++++ Texto citado ++++

Foto: Edlena Barros

Ministério Público

O Sector da Justiça é um dos pilares fundamentais do trabalho que o PNUD tem vindo a desenvolver em São Tomé e Príncipe. As acções relativas a este pilar têm passado pela assistência técnica ao governo e as suas diversas instituições, Tribunais e Ministério Público, pelo apoio a mobilização de fundos, reforço das capacidades técnicas e humanas e no apoio a elaboração de programas e projectos para a resolução dos desafios identificados no sector.

O Ministério Público/ Procuradoria-geral da República é uma das instituições beneficiarias do apoio do PNUD sendo que  em 2019 as acções do #PNUD nesta instituição incluíram a  formação dos funcionários e magistrados judiciais, assim como o início da informatização do sector.

Por exemplo, Domílzio Matos trabalha no MP há 10 anos e é actualmente o Chefe da 3ª secção do Departamento de Investigação e Ação Penal do Ministério Público de São Tomé e Príncipe (DIAP) que responde pelos processos relacionados furto, roubo, crimes de injúria, difamação e abuso de confiança e fala do maior controlo, rapidez e resposta que têm podido dar aos solicitações dos processos em curso no Ministério Público.  Quando começou a trabalhar como funcionário Judicial, Domilzio, como todos colegas, registavam a mão todos os processos pelos quais era responsável. “Quando as pessoas viessem ao MP para saber o ponto de situação sobre um determinado processo, perdíamos 20, 30 minutos ou mais só para procurar as informações manuscritas nos livros, com as dificuldades que isso acarretava, pois não era fácil  entender a caligrafia dos colegas e/ou muitas vezes simplesmente não encontrávamos o que procurávamos”, disse ele. Agora, a procura é mais rápida e a organização melhorou. “Com essa nova dinâmica temos todos os processos registados numa base de dados no Excel onde conseguimos buscar e localizar rapidamente os processos em curso e assim responder as solicitações em escassos minutos”.

++++ Dados fornecidos ++++

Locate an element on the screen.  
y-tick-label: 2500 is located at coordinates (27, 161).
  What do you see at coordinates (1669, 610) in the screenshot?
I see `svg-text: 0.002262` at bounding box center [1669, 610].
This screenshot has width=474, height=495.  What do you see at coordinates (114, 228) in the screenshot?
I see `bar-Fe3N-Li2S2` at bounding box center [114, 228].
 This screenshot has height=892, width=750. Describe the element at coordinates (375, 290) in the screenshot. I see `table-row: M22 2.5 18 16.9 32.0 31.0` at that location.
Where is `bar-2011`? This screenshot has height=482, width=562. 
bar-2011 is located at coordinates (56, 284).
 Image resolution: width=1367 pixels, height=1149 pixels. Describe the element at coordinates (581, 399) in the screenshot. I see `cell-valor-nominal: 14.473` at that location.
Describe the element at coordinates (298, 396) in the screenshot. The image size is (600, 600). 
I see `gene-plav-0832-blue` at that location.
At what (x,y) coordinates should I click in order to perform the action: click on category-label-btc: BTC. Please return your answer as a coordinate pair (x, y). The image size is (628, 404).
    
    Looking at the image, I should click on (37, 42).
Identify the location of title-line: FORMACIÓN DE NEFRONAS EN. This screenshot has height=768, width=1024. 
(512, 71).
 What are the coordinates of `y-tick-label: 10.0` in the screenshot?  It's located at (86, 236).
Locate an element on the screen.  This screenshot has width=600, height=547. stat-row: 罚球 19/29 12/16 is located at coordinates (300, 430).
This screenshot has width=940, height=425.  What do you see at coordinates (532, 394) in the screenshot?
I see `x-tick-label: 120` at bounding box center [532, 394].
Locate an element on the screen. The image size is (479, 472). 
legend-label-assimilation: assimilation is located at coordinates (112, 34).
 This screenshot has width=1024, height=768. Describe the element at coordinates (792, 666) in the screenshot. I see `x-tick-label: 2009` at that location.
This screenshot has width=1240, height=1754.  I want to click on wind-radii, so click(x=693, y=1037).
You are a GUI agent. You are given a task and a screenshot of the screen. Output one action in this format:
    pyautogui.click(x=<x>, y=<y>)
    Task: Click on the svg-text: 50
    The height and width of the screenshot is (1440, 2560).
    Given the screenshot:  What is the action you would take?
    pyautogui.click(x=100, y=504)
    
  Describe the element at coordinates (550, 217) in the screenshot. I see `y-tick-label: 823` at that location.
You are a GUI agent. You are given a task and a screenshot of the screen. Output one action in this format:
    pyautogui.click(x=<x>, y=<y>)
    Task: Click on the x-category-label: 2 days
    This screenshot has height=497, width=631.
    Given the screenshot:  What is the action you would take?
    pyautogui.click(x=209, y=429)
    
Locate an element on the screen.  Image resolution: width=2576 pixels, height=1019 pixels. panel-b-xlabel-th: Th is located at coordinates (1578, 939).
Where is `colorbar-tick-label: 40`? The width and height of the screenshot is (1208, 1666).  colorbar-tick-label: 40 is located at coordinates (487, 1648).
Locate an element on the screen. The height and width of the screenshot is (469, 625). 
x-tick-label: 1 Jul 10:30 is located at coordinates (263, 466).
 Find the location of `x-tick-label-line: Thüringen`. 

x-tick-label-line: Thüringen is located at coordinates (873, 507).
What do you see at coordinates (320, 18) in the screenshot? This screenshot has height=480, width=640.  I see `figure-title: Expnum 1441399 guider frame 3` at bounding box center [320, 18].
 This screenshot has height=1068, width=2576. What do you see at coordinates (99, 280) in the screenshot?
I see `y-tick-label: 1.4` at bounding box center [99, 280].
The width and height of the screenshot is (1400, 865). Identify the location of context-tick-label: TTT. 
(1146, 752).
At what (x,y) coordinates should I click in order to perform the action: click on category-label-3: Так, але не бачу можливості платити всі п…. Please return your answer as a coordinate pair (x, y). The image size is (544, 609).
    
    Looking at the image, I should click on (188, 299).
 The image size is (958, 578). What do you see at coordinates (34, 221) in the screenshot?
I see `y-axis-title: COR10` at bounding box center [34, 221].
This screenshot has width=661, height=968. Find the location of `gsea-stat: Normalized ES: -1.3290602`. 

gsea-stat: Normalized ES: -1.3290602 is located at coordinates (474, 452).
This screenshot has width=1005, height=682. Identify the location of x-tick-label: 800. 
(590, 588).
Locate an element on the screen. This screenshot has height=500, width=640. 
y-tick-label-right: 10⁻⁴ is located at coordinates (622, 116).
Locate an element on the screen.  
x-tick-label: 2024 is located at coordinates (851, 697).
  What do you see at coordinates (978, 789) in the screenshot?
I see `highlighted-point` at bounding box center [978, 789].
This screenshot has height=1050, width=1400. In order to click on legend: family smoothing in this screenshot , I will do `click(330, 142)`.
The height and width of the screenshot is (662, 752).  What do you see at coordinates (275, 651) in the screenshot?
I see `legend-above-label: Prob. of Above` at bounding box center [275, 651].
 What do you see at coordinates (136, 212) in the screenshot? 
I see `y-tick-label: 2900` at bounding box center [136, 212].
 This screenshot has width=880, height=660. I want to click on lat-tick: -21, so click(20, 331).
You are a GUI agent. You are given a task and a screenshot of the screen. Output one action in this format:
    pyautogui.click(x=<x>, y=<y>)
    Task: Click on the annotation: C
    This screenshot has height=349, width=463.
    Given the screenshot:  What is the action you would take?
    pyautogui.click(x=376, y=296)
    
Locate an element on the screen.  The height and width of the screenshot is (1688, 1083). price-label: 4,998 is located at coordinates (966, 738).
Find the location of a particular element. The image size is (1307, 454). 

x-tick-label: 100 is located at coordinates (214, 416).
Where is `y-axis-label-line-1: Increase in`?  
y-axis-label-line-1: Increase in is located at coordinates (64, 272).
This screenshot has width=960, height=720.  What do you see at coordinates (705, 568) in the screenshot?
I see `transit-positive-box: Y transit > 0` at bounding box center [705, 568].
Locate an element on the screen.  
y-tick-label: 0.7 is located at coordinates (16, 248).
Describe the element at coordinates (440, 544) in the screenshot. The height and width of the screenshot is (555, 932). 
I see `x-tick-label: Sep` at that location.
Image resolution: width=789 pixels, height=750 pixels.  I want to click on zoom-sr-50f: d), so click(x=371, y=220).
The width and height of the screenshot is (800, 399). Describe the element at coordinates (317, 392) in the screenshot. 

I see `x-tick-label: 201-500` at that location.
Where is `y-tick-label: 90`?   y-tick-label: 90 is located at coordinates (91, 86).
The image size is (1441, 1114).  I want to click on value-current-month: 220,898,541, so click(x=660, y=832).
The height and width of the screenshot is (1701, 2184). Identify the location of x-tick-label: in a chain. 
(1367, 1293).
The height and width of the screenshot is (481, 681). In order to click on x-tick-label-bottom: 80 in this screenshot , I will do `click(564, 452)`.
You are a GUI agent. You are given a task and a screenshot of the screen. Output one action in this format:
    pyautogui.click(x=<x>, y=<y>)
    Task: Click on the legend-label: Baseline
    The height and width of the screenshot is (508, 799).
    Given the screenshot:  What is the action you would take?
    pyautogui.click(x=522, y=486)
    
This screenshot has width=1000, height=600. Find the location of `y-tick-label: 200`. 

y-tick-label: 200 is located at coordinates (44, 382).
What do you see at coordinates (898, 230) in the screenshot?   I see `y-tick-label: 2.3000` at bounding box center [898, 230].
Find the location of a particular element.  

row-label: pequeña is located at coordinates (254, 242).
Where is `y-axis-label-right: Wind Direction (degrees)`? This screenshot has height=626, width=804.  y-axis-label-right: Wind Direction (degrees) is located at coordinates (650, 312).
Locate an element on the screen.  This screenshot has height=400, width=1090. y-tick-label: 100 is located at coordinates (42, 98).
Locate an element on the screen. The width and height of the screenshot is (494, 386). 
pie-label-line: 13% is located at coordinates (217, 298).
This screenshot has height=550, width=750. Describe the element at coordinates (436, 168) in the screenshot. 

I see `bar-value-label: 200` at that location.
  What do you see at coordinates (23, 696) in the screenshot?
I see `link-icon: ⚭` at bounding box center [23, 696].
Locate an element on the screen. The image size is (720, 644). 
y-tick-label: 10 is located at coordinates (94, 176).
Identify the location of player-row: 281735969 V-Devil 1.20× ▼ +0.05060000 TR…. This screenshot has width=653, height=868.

++++

Exercícios:
**1.** Segundo o texto sobre o apoio do PNUD ao Ministério Público, que ações o PNUD realizou nessa instituição em 2019?
**2.** Enumere todos os tipos de crime cujos processos, conforme o texto sobre o apoio do PNUD ao Ministério Público, ficam a cargo da 3ª secção do DIAP.
**3.** Prossiga a redação do texto sobre o apoio do PNUD ao Ministério Público a partir da última frase apresentada.

Respostas:
**1.** A formação dos funcionários e magistrados judiciais e o início da informatização do setor.

**2.** Furto, roubo, crimes de injúria, difamação e abuso de confiança.

**3.**
Esse novo sistema não veio apenas dar maior celeridade aos processos, mas também para  na reduzir custos com papeis e livros de registros, uma vez que já não estão a ser usados. “Nós tínhamos um custo anual com livros de registos dos dados processuais de mais de 2 mil euros, mas com o aplicação deste novo sistema esse custo reduziu para zero”, disse Hélder Gonçalo, Director Administrativo e Financeiro do Ministério Público.